Krasinski's 'Quiet Place' sequel chills as suspense-filled survival drama
“A Quiet Place Part II” - ★ ★ ★ ½
No way could writer/director/star John Krasinski have knowingly created his horror sequel “A Quiet Place Part II” as a perfect allegory for the 2020 pandemic.
The movie was completed long before its original March 2020 release date. Yet, just as the Communist Red Scare fueled the thematic flames of fright in the 1956 science-fiction classic “Invasion of the Body Snatchers,” the coronavirus infects “Quiet Place Part II” with its own nasty brand of zeitgeisty angst.
Consider what happens early in the movie, a flashback to “Day One,” when the Abbott family, led by Lee and Evelyn (Krasinski and Emily Blunt), enjoys a short-lived, small-town baseball game in which son Marcus (an expressive Noah Jupe) nervously tries to hit a homer.
The Norman Rockwell atmosphere instantly fades when an ominous meteorite cuts through the sky and crashes in the distance.
In a flash, the world changes, invaded by sightless, insectlike beasties programmed to destroy anything they hear with their natural supersonic receptors.

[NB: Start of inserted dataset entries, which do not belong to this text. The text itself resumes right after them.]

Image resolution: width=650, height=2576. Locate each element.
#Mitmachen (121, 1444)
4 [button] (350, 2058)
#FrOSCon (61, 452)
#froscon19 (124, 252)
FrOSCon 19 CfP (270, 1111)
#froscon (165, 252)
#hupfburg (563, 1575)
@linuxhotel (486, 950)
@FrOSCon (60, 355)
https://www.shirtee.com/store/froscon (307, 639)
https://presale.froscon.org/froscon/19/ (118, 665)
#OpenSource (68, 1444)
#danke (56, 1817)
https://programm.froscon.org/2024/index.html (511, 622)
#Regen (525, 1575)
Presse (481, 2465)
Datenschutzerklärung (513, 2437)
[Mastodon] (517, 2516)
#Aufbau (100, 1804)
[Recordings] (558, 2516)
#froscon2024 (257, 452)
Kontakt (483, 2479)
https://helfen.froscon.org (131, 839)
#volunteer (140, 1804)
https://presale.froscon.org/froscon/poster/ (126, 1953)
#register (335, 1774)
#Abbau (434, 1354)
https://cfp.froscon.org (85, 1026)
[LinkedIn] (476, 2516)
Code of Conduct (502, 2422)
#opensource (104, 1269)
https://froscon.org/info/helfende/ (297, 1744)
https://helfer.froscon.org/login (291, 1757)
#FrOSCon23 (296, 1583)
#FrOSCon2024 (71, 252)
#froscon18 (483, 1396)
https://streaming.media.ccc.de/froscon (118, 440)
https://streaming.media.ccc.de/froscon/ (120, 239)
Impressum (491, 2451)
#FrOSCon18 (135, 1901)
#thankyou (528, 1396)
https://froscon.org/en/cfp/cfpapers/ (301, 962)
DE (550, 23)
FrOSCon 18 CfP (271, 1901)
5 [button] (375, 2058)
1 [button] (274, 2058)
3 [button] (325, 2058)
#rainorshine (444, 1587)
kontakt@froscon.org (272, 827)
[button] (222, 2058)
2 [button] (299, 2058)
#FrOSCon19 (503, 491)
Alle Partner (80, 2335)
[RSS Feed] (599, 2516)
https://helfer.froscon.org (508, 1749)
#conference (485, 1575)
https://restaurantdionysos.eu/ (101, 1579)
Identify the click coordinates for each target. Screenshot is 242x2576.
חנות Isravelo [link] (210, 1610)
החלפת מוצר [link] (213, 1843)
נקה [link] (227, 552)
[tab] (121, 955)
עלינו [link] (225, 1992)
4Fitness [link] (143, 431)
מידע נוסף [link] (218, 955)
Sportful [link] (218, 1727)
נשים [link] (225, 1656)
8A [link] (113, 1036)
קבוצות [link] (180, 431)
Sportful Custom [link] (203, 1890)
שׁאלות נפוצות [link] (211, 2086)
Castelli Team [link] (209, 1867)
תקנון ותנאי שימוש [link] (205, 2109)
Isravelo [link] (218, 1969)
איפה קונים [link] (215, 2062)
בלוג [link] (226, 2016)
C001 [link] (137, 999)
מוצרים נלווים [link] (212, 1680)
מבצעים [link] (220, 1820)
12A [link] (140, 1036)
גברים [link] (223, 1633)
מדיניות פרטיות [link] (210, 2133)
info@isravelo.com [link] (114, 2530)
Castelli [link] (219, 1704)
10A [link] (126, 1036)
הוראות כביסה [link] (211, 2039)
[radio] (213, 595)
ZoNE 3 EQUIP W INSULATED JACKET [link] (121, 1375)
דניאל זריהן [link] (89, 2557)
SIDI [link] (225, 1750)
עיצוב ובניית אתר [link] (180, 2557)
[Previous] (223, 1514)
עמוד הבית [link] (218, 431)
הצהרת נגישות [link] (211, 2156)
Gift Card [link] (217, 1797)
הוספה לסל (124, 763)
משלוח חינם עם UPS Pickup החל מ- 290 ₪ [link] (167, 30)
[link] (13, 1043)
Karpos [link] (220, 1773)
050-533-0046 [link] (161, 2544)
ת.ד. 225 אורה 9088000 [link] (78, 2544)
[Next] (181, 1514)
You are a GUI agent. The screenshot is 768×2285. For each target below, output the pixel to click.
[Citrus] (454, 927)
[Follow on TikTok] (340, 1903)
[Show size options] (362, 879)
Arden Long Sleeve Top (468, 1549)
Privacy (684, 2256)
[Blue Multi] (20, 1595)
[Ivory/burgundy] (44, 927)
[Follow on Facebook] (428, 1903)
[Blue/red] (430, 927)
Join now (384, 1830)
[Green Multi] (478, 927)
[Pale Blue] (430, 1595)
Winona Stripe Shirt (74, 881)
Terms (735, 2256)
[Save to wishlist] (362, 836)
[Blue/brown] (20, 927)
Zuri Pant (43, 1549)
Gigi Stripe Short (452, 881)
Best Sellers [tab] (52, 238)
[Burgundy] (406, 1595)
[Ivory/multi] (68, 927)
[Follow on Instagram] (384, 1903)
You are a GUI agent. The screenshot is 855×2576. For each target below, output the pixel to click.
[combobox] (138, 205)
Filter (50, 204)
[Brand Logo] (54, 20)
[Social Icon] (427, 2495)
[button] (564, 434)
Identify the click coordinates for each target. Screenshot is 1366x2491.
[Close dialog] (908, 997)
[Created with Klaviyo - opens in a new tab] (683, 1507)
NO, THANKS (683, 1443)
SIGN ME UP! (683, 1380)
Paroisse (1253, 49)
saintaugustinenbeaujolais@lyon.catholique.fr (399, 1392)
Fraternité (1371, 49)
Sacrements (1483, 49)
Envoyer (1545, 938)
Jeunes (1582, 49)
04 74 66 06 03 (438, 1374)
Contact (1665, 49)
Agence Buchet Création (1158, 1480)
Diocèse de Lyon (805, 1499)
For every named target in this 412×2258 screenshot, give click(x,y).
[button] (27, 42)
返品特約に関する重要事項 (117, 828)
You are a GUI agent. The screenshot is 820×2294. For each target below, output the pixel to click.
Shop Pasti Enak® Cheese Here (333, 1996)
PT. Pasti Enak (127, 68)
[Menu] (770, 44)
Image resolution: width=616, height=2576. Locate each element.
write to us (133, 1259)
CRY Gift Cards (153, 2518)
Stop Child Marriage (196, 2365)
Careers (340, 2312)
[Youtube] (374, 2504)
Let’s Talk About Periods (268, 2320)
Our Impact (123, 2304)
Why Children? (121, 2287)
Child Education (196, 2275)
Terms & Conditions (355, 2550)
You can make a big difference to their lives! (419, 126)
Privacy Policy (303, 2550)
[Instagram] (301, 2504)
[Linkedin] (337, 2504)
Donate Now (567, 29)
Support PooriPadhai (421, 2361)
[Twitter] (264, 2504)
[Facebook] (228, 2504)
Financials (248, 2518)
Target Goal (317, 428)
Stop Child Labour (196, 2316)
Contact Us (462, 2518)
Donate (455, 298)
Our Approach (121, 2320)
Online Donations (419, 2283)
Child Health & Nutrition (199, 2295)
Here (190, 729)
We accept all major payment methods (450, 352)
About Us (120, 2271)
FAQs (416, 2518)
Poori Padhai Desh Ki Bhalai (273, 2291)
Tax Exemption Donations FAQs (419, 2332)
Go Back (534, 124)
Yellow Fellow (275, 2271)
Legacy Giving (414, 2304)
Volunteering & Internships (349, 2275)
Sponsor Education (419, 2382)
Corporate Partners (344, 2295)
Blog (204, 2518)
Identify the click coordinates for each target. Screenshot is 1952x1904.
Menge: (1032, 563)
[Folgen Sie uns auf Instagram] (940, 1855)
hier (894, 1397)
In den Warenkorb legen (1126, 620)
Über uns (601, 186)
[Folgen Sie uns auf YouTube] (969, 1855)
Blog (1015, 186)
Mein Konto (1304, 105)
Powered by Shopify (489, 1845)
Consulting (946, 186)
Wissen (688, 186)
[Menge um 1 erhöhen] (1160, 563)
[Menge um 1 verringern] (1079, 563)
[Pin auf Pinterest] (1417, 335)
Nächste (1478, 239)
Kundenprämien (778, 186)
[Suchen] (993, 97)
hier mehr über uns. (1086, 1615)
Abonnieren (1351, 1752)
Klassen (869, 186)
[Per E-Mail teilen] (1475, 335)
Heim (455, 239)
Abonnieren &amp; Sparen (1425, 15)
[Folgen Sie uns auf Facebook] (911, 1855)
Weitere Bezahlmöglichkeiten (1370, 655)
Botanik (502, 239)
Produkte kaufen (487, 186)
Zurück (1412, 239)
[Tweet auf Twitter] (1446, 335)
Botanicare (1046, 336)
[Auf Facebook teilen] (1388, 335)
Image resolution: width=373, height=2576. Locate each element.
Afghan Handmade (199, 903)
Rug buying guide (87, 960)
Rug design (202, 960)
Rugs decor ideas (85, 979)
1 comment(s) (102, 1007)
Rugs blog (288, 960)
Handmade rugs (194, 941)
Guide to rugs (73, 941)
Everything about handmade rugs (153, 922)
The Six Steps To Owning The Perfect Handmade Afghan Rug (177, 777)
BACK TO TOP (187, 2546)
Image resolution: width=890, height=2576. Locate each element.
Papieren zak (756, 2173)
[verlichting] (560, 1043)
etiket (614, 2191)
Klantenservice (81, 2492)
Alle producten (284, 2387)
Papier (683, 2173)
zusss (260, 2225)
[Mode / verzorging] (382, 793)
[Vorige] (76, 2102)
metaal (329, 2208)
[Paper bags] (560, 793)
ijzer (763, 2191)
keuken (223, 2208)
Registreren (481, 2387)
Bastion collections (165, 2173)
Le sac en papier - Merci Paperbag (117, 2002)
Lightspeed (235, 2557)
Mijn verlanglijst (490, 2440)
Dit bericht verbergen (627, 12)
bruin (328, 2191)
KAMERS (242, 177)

Overnight, people around the globe become forced to replace what they WANT to do (socialize, sing, dance, talk and go places) with what they MUST do to save themselves and their loved ones from horrible deaths.
So, the chilling appeal of “Part II” extends way beyond its diabolical jump-scares and carefully constructed atmospheric suspense.
At the same time, Krasinski doesn't mess with the success of “Part 1” by adding bigger, splashier effects or Marvel movie-level spectacle.
He does promote Millicent Simmonds, playing the Abbotts' deaf daughter Regan, into a co-leading role with Blunt's stalwart mother, a shrewd improvement that preserves the surprising intimacy of the original thriller while twisting our expectations.
The present story picks up on Day 474 soon after “Part 1” ended, with an emotionally and physically wounded Evelyn struggling to keep Regan, Marcus and her newborn baby safe. (Fortunately, her exceedingly quiet infant doesn't suffer from cholic.)
We meet good neighbor Emmett (Cillian Murphy) at the baseball game. He returns later in the story as a key player in helping the Abbotts while shouldering the devastating loss of his family to the creatures.
“A Quiet Place Part II” has no ending. It just stops, but in a good way that leaves us curiously satisfied, yet demanding an answer to our collective question, “So, what happens next?”
Before the non-ending, Krasinski splits his story into three simultaneous, crisply edited, nail-biter subplots, each involving Abbott family members encountering the creatures, accompanied by Marco Beltrami's skin-crawling score pumped with ominous noises and jittery notes.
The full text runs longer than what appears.